La infraestructura del hospital, aunque afectada por el óxido, la humedad y la maleza, permanece de pie esperando la voluntad política que le permita abrir nuevamente sus puertas. Para los trabajadores la apertura del hospital se ha convertido en un drama personal: mientras algunos pocos todavía viven al interior, otros siguen yendo diariamente a firmar las planillas de asistencia y 75 de ellos han muerto a la espera de una solución. Los nombres de los difuntos están plasmados en un mural que su compañeros están pintando al lado del Hospital Materno Infantil. Quienes viven adentro lo hacen suspendidos en el tiempo y con una única esperanza que no parece convertirse en realidad. Sin agua ni luz y en medio de la humedad, ven cómo a los equipos médicos se los traga el olvido detrás de las latas de zinc puestas por la persona delegada por la Gobernación de Cundinamarca para administrar el bien.
Blanca Flor Rivera deambula por los corredores con bolsas repletas de acuerdos, sentencias y decretos como pruebas de las irregularidades de vieja data que llevaron al hospital a cerrar sus puertas y a sus trabajadores a repetir en todas las oficinas públicas un drama que a nadie parece importarle.
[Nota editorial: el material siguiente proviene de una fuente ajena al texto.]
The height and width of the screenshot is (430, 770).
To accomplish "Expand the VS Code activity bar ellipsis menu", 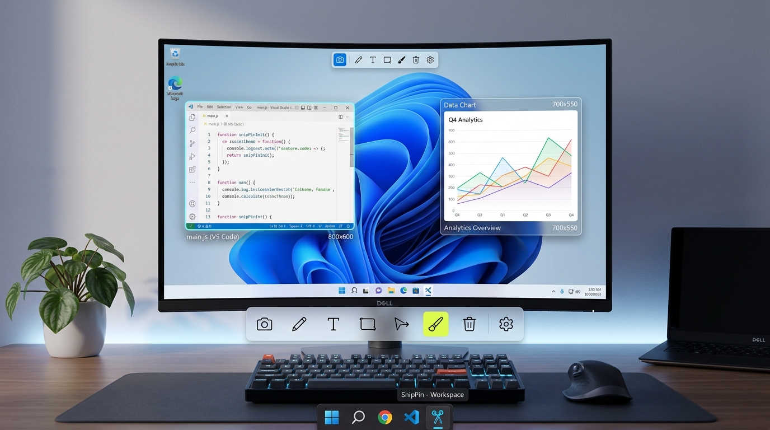I will [x=193, y=183].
Decidió estudiar Derecho en la Universidad Nacional como asistente para entender por qué tuvo que dejar de trabajar para dedicarse a instaurar demandas.
Con el cierre del Hospital no solo está en riesgo el bien material que se muere a ojos de todos, a pesar de las declaratorias patrimoniales, sino todo el conjunto de conocimientos y prácticas que también agonizan después de hacer de este complejo uno de los lugares más importantes del país en materia de atención médica y avances científicos.